Il libro intitolato “Matricola zero zero uno”, scritto dal magistrato Nicola Graziano, non racconta una storia qualsiasi, ma un esperimento unico nel suo genere nella storia italiana. Il giudice è riuscito a introdursi, grazie ad un permesso speciale, nell’ospedale psichiatrico giudiziario di Aversa, vivendo un faccia a faccia con gli internati, notte e giorno, per tre giorni. Nel testo descrive gli odori, le sensazioni, le paure vissute fianco a fianco con la follia.

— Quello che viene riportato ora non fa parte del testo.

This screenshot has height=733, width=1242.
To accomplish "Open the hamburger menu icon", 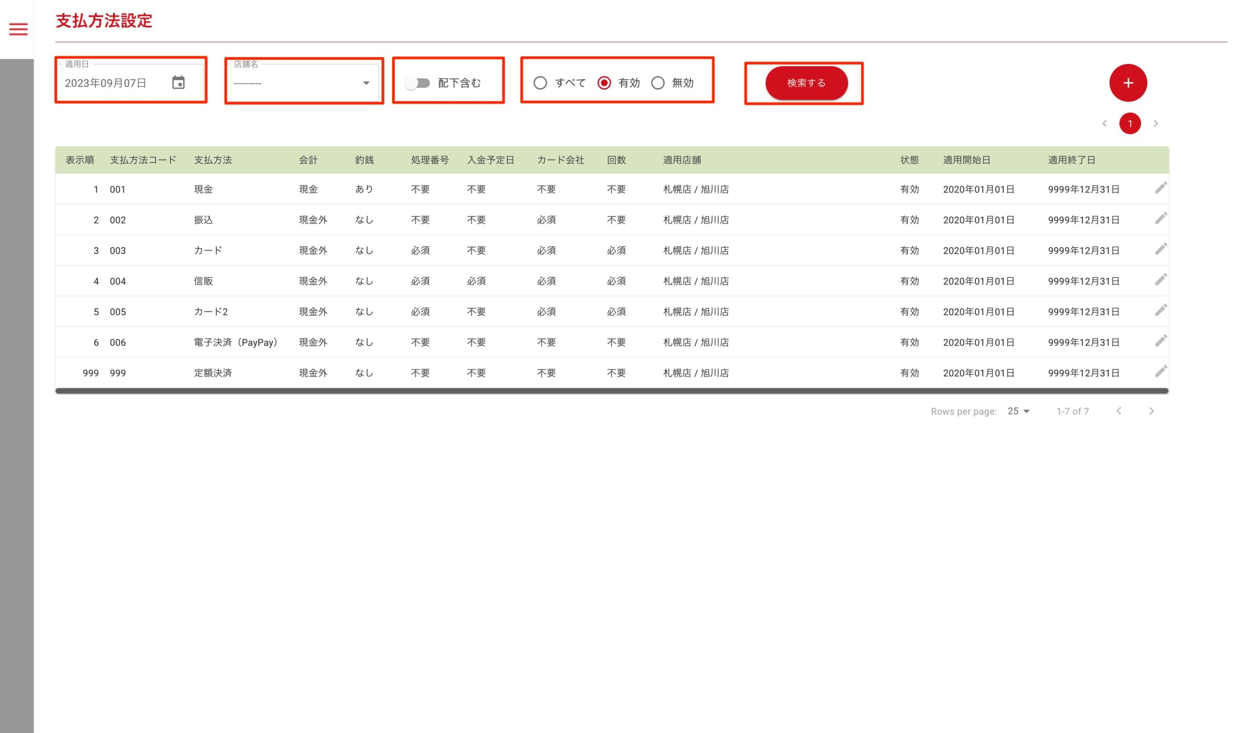I will point(18,29).
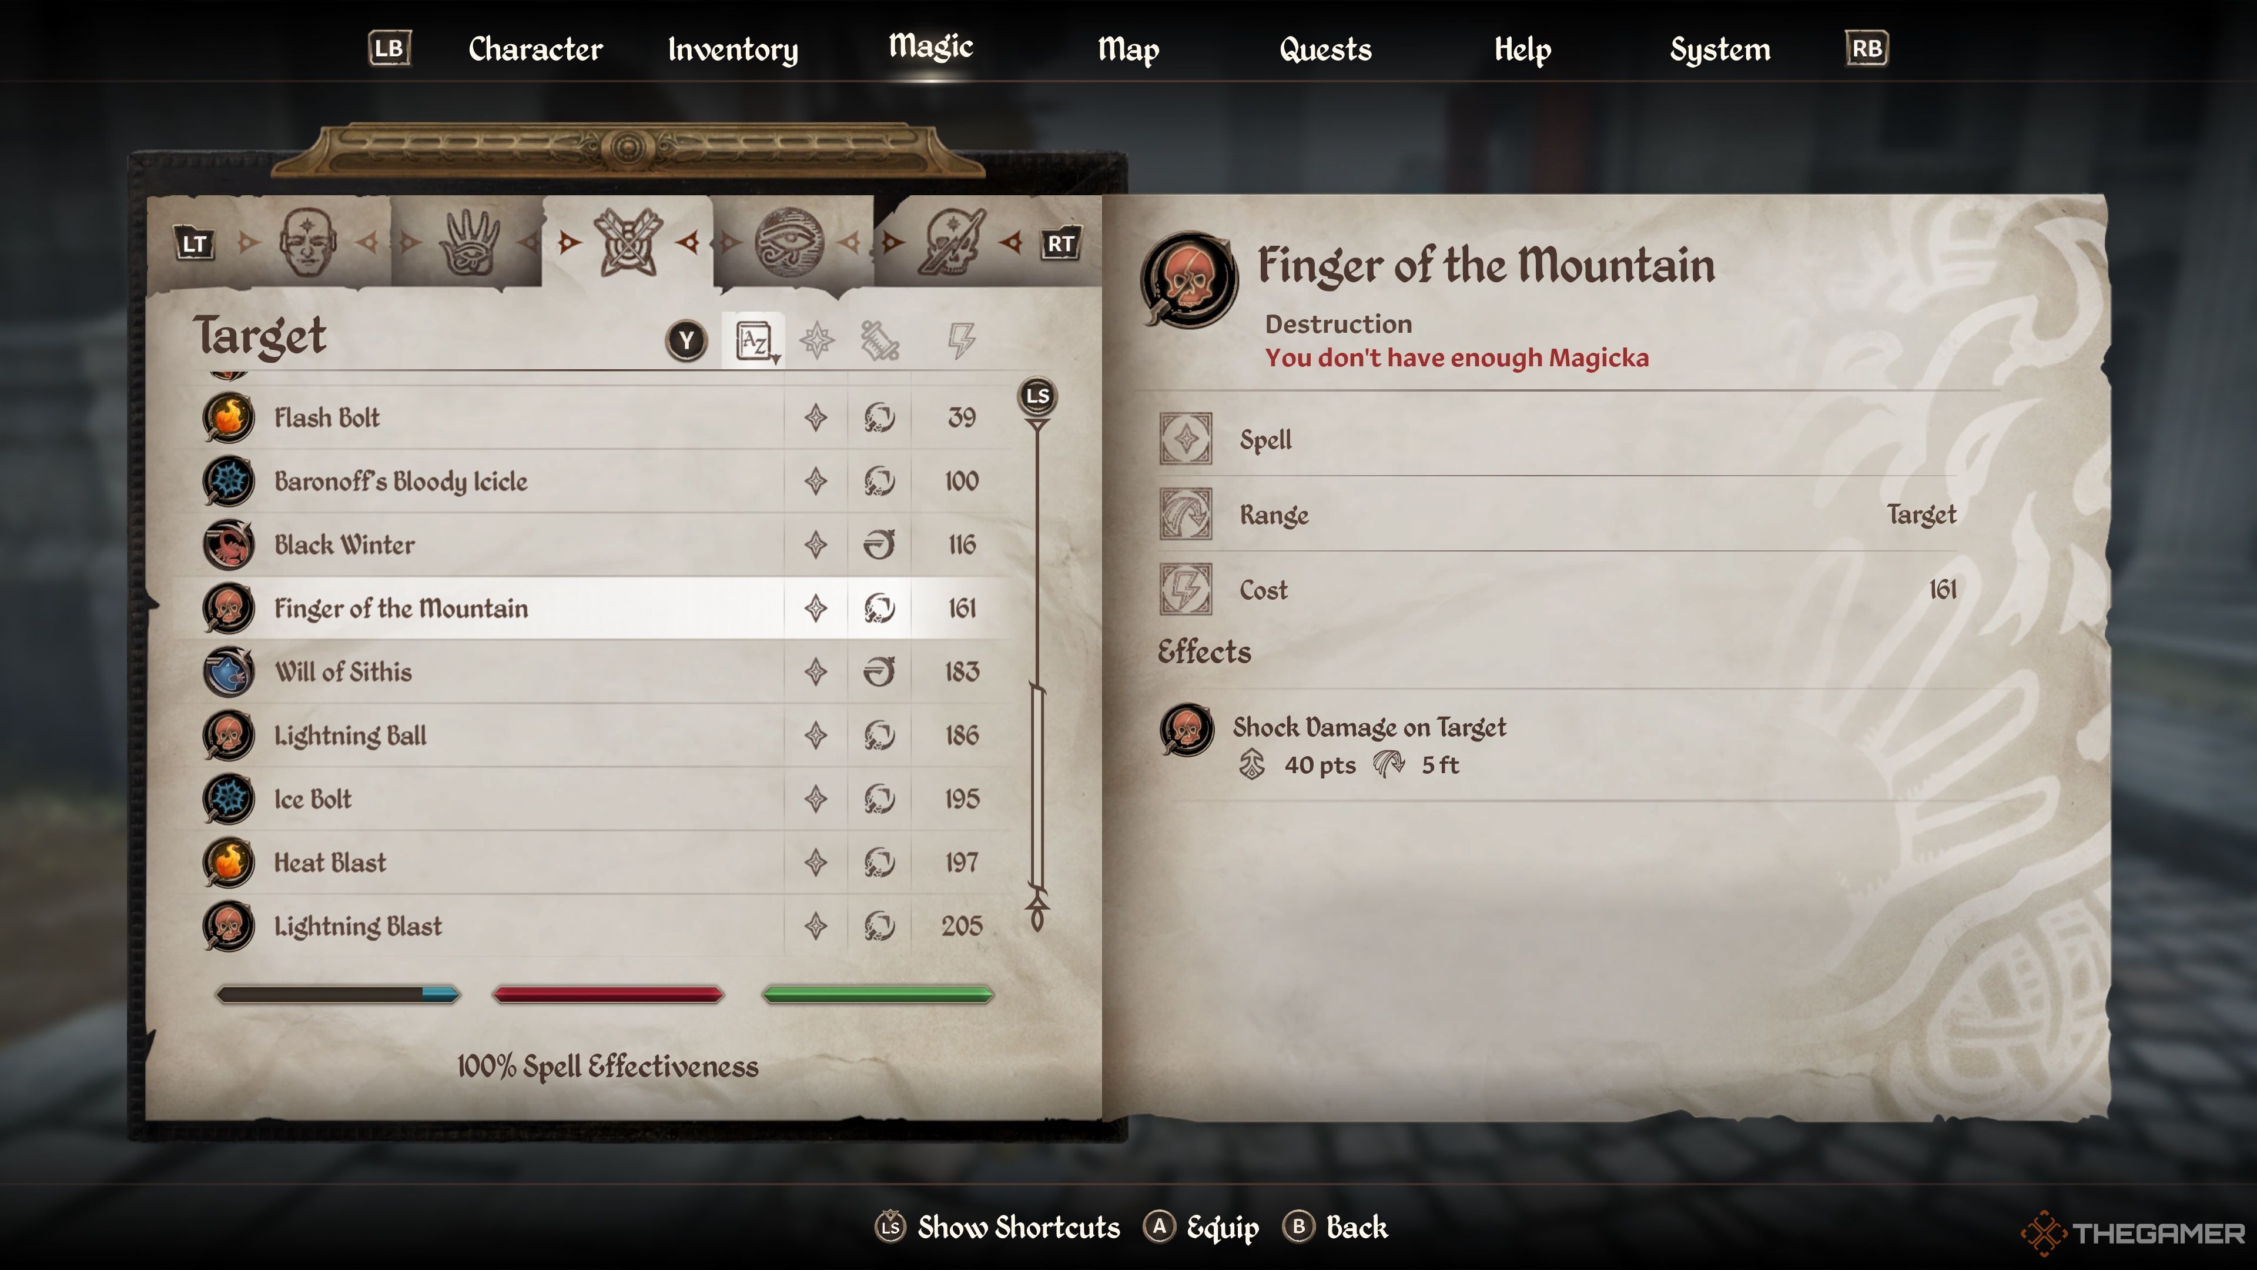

«Mi sono rimasti impressi addosso e nella mente quegli odori, il colore verde delle pareti, quella vita trascorsa dietro le sbarre in un luogo dove il tempo non esiste». Ad accompagnarlo, il fotoreporter Nicola Baldieri, che ha impresso in fotografie quell’esperienza fuori dal comune vissuta. «Ho vissuto e vivo la mafia quotidianamente, lavoro in un bene confiscato alla criminalità, ho immortalato i peggiori criminali nelle mie foto – ha affermato Baldieri – ma dopo questo lavoro non sono riuscito a fare più nulla. Un’esperienza che mi ha colpito molto, solo i lager nazisti credo avrebbero potuto segnarmi di più».
La kermesse letteraria, che ha visto nel suo undicesimo anno, avvicendarsi giornalisti e scrittori di grande fama, tra i più importanti del panorama italiano, chiude in bellezza. E’ in programma oggi alle ore 19.00, presso il castello di Agropoli l’ultimo incontro dell’XI edizione: Annalisa Monfreda, direttrice di Donna Moderna e Star bene. Presenterà “Donne come noi”, il libro-progetto in cui 34 giornalisti di ‘Donna Moderna’ raccontano le 100 italiane contemporanee che hanno realizzato cose eccezionali.